金剛力士(こんごうりきし)を簡単に
- 金剛力士とは、たくましい体つきをした「お寺の門番」。
- 参拝者をにらみつけ、悪を追いはらう。
- 「阿形」と「吽形」のペアでまつられる。
1.金剛力士(仁王様)とは
金剛力士(こんごうりきし)とは、たくましい体つきをした「お寺の門番」。
お寺の入り口の両サイドでどっしりと構えている、あの仁王様(におうさま)のことです。
金剛力士は、もともとは執金剛神(しゅこんごうしん)という1体の神さまであり、釈迦如来を守る役割を担っていました。
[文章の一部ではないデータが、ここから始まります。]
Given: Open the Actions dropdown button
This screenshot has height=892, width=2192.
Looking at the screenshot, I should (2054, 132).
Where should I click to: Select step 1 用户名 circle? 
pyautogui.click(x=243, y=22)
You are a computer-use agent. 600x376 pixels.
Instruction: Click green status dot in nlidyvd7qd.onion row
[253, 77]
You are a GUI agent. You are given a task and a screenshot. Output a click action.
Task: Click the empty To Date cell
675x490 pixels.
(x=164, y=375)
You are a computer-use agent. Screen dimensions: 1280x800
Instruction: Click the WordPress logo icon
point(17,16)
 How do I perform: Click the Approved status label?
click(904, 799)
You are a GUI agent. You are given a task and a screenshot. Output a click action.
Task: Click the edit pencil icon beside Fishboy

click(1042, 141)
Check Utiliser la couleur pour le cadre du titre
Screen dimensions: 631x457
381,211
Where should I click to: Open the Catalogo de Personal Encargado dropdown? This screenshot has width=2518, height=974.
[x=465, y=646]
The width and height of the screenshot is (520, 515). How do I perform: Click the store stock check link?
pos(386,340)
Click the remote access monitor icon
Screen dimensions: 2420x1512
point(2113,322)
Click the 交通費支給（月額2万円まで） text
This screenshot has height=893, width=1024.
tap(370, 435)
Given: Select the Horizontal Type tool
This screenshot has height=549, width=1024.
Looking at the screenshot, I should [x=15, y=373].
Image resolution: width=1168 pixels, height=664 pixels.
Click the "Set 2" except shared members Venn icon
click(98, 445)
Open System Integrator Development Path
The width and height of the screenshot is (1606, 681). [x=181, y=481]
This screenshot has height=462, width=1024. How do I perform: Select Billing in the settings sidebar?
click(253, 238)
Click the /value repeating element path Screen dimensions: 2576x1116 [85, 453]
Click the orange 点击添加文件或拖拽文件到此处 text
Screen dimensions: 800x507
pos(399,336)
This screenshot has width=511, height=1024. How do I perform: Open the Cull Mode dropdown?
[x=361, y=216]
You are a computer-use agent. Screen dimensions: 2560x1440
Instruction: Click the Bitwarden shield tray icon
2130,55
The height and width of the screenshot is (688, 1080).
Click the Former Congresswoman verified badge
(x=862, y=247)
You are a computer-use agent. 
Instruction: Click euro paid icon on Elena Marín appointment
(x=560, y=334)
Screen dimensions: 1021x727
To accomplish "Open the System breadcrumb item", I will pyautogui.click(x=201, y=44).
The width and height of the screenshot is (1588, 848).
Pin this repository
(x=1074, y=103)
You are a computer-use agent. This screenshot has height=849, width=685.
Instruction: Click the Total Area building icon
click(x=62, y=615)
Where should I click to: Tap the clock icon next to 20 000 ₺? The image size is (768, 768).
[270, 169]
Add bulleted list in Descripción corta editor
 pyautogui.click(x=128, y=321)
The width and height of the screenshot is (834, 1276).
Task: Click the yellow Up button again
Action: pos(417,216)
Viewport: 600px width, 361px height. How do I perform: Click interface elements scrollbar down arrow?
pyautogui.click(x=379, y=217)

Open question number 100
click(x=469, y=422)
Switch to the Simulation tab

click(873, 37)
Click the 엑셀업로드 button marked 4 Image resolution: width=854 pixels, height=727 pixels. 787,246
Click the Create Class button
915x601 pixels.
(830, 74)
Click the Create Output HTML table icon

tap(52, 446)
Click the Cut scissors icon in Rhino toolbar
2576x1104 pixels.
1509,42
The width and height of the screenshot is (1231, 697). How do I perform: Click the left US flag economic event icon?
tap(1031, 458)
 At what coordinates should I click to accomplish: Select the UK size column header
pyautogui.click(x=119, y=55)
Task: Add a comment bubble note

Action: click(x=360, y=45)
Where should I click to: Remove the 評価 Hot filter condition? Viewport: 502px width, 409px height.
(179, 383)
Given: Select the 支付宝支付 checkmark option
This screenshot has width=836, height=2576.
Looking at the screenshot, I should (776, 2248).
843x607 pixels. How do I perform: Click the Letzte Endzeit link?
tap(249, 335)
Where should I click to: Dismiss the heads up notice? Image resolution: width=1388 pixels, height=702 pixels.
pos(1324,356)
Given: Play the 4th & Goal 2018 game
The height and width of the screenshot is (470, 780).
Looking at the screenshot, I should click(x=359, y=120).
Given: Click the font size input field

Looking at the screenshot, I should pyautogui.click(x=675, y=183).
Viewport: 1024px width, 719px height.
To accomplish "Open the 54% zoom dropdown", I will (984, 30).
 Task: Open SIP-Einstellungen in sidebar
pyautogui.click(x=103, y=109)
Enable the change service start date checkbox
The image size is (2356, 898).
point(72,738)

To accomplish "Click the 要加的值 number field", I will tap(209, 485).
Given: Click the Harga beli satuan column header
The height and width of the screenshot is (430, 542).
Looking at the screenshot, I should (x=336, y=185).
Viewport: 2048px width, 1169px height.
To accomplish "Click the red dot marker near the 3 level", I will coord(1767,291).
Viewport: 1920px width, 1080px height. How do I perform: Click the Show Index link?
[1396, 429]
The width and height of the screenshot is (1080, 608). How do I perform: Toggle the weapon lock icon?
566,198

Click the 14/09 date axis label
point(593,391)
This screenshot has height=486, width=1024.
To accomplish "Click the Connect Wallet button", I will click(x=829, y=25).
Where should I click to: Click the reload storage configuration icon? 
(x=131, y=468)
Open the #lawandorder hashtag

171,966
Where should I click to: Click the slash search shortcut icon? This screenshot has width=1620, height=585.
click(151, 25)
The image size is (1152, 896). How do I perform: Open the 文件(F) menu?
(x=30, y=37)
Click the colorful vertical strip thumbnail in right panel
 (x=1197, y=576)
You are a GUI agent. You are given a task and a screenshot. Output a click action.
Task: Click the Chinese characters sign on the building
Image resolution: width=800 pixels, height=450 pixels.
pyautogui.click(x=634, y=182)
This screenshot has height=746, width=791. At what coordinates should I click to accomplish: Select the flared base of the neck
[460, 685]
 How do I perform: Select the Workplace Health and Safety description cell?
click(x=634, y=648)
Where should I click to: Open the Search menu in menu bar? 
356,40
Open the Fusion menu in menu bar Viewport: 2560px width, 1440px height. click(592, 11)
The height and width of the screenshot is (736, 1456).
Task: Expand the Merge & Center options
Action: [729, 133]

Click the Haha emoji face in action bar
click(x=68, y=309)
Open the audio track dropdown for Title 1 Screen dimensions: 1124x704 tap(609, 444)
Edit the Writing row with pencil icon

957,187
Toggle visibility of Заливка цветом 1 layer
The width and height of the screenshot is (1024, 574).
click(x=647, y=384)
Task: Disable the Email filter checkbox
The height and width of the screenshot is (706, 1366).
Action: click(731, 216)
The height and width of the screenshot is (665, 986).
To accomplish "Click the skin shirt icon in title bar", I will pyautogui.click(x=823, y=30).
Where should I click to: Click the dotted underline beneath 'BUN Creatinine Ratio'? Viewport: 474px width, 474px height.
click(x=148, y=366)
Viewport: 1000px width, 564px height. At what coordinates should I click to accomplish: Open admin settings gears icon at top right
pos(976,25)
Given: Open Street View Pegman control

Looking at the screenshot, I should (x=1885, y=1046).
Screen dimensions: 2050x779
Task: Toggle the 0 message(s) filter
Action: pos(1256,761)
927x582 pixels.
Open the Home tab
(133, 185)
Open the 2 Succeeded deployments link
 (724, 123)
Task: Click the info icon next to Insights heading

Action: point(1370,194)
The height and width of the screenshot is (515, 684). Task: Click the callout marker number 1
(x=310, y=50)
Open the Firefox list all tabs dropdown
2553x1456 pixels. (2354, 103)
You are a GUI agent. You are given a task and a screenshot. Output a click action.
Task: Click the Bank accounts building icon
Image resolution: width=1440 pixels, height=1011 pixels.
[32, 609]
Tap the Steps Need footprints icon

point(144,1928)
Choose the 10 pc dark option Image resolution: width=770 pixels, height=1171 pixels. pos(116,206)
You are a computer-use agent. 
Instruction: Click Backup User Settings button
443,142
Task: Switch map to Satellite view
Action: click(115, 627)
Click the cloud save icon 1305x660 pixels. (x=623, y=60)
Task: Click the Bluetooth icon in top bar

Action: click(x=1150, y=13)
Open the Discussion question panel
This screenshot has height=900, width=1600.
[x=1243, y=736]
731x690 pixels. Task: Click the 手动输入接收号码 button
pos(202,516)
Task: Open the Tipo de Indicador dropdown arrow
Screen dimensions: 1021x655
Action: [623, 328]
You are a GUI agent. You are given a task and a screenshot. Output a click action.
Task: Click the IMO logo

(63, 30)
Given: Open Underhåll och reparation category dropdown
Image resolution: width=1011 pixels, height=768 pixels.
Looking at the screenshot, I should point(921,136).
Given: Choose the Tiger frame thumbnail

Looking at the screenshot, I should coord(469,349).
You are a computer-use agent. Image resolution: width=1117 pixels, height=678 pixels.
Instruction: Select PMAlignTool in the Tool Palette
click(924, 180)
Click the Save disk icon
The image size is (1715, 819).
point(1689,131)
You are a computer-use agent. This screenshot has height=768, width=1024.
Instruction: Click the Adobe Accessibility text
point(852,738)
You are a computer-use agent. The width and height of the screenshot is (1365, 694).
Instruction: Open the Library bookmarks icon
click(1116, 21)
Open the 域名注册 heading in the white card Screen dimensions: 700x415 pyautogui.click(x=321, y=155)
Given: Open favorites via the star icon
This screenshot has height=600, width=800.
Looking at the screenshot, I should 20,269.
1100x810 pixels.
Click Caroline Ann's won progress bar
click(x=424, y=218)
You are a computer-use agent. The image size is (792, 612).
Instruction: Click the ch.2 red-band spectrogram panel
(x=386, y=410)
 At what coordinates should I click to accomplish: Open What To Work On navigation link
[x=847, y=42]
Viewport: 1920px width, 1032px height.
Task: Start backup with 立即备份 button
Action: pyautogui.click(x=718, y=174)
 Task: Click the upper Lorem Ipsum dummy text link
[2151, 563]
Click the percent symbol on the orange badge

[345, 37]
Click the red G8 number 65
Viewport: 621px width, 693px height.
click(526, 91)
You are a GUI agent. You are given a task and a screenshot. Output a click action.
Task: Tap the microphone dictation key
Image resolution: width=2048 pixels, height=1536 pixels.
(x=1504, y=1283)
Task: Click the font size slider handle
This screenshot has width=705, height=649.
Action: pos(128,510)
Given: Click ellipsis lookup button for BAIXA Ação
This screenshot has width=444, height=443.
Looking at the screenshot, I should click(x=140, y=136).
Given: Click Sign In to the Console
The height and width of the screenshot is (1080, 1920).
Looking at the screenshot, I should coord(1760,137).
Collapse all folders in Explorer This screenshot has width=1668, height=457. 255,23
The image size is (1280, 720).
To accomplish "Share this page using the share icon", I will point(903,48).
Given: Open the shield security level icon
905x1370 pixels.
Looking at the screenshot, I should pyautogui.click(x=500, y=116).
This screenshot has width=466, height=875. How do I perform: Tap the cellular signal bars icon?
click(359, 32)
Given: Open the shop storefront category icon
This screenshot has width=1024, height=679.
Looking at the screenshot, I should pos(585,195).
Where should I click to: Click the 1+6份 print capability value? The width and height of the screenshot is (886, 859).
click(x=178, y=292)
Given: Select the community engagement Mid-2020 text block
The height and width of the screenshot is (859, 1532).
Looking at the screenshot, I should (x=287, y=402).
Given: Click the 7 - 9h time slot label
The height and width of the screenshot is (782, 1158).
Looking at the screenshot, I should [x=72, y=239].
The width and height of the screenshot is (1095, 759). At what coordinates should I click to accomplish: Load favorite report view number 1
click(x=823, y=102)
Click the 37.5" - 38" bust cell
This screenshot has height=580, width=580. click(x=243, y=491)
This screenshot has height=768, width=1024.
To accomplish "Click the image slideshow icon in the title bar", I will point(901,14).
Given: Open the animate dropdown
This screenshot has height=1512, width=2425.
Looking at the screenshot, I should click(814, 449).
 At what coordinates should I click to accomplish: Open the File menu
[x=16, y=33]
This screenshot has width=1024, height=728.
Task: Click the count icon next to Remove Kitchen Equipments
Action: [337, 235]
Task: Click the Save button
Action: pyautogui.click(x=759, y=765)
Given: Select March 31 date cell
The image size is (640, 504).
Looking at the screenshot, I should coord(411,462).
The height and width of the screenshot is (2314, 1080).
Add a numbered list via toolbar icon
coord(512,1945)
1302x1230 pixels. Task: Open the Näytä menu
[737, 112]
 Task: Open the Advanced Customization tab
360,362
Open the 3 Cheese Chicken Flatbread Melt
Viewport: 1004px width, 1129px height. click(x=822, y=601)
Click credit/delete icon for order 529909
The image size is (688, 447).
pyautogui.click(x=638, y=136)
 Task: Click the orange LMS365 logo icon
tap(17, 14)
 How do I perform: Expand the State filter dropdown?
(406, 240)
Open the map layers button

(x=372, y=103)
のちに2体に分身し、お寺の入り口で悪を追いはらう門番となります。
この2体は、それぞれ
- 阿形(あぎょう)
・・・口を開いたほうの像 - 吽形(うんぎょう)
・・・口を閉じたほうの像
とよばれます。
“阿吽の呼吸”の語源でもある「阿」と「吽」は、もともとは古代インドの言葉。
阿は口を開いて「ア」と発音する最初の語、吽は口を閉じて「ウン」と発音する最後の語を表します。
(日本語の五十音が「あ」で始まり「ん」で終わるのも、このため)
そのため、阿吽には「宇宙の始まりから終わりまで」という意味があります。
つまり、阿吽は
- 正反対の2つのもの(例.光と影)
- 世界にあるものすべて
- 大いなる気づきの心
などを表しています。
これらの阿吽の性質から、2体は次のようなはたらきをします。
- 阿形のはたらき
・・・「真実を見つめよ」と、右側からプラスのパワーを放つ。 - 吽形のはたらき
・・・「迷いの心を捨てよ」と、左側からマイナスのパワーを放つ。
このように、金剛力士には参拝者の心を戒める役割もあり、そのたくましい体つきから身体健全・筋力アップ・健脚などのご利益があるとされています。
なお、お寺の入り口の門には、金剛力士がはくとされる「大きなわらじ」が一緒に飾りつけられているのもよく見られます。
飛鳥時代(592~710年)からつくられ始めた仁王様は、(風雨にさらされながらも)何百年もの間ずっと、日本各地のお寺を力強く守り続けています。
2.姿かたち
向かって右側に「阿形」、左側に「吽形」がまつられるのが一般的ですが、左右が逆の例外もあります。
阿形は口を開いて怒りをあらわにし、吽形は口を閉じて怒りを内に秘めます。
体中の筋肉はムキムキと大きく盛り上がり、腹筋もみごとに割れています。
金剛杵という武具を手に持つ像もあれば、(上のイラストのように)何も持たずに大きく構える像もあります。
そして、「仁王立ち」という言葉のとおり、足を大きく開いて立ちます。
(足元には、岩座があることも)
3.金剛力士のなかま
のメンバーの一員です。
二十八部衆においては、阿形は「那羅延堅固」、吽形は「密迹金剛」とよばれます。
4.ご利益
健康運
・・・筋力アップ、健脚なども
5.有名な像とお寺
- 金剛力士立像/萬満寺(千葉)
- 金剛力士立像[赤紙仁王尊]/東覚寺(東京都北区)
- 金剛力士立像/興福寺(奈良)
- 金剛力士立像/東大寺・南大門(奈良)
- 執金剛神立像/東大寺・法華堂(奈良)
- 金剛力士立像/法隆寺(奈良)
仁王さまの股くぐり
鎌倉時代の古寺として知られる「萬満寺」には、金剛力士像の股をくぐって健康を祈る「仁王さまの股くぐり」という伝統行事がある。
とくに脳血管障害の後遺症(半身不随・手足のまひなど)に効くとされ、全国から多くの参拝者が訪れる。
赤紙(あかがみ)仁王
東京・田端の街の一角にたたずむ「東覚寺」の金剛力士立像は、全身に赤い紙がびっしりと貼りつけられていることから、「赤紙仁王」とよばれる。
体の悪いところと同じ部分に赤い紙を貼って祈願し、治るとわらじを奉納するという独自の風習が行われている。